Report on the Financial Statements
We have audited the accompanying financial statements of M/s Surana Solar Limited (“the Company”) (formerly Surana Ventures Limited), which comprise the Balance Sheet as at 31 March 2016, the Statement of Profit and Loss, the Cash Flow Statement for the year then ended, and a summary of significant accounting policies and other explanatory information.
Management’s Responsibility for the Financial Statements
The Company''s Board of Directors is responsible for the matters in section 134(5) of the Companies Act, 2013 (“the Act”) with respect to the preparation of these financial statements that give a true and fair view of the financial position, financial performance and cash flows of the Company in accordance with the accounting principles generally accepted in India, including the Accounting Standards specified under Section 133 of the Act, read with Rule 7 of the Companies (Accounts) Rules, 2014. This responsibility also includes the maintenance of adequate accounting records in accordance with the provision of the Act for safeguarding of the assets of the Company and for preventing and detecting the frauds and other irregularities; selection and application of appropriate accounting policies; making judgments and estimates that are reasonable and prudent; and design, implementation and maintenance of internal financial control, that were operating effectively for ensuring the accuracy and completeness of the accounting records, relevant to the preparation and presentation of the financial statements that give a true and fair view and are free from material misstatement, whether due to fraud or error.
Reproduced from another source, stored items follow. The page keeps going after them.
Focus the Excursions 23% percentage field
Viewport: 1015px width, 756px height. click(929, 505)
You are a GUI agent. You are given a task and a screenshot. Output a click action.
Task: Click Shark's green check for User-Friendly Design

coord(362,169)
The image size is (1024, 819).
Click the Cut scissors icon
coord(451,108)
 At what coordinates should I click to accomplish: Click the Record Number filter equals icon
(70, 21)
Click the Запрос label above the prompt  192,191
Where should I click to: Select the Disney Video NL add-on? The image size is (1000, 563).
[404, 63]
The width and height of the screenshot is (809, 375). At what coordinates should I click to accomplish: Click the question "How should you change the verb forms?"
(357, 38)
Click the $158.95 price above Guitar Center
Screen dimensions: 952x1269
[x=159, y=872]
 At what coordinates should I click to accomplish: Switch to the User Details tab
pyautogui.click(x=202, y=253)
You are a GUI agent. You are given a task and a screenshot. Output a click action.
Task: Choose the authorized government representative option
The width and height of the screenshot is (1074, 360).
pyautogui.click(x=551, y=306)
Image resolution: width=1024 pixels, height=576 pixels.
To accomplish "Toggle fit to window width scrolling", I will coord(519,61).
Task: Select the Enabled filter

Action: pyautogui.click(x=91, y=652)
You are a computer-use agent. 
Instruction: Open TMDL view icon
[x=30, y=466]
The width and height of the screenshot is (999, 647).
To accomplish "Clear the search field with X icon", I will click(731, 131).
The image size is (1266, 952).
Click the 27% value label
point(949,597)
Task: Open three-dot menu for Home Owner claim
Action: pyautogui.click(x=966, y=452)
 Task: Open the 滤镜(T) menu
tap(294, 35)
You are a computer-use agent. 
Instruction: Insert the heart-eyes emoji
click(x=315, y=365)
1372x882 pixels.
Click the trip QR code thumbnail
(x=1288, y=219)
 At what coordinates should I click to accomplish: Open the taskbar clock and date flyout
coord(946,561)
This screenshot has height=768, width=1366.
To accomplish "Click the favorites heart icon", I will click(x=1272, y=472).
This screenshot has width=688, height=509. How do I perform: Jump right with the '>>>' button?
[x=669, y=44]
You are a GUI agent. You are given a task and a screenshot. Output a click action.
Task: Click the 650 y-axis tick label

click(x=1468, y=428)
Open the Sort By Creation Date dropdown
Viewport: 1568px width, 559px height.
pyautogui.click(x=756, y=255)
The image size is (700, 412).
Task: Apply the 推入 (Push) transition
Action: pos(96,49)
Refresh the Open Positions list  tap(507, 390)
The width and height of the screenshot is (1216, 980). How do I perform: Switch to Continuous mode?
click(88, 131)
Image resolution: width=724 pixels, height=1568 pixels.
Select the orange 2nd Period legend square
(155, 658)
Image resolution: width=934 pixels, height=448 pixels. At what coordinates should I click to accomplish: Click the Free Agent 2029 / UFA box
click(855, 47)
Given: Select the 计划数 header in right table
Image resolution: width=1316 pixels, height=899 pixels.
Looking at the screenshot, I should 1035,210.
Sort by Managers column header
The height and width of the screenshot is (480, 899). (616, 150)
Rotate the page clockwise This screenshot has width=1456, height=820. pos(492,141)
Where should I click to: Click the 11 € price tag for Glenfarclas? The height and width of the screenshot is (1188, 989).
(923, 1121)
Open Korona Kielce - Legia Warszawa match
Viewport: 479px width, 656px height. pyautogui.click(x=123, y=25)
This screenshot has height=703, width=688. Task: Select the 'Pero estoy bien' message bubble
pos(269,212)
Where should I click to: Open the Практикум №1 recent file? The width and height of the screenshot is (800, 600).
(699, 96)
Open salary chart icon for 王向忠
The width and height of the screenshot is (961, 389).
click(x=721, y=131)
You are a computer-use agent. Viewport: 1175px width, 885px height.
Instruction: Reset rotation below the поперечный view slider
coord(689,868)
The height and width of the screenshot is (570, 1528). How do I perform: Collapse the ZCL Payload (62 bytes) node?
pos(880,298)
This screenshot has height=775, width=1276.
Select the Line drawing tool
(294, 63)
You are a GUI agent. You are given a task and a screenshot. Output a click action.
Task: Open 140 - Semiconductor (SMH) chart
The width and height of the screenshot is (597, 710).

Our responsibility is to express an opinion on these financial statements based on our audit.
We have taken into account the provisions of the Act, the accounting and auditing standards and matters which are required to be included in the audit report under the provisions of the Act and the Rules made there under.
We conducted our audit in accordance with the Standards on Auditing specified under section 143(10) of the Act. Those Standards require that we comply with ethical requirements and plan and perform the audit to obtain reasonable assurance about whether the financial statements are free from material misstatement.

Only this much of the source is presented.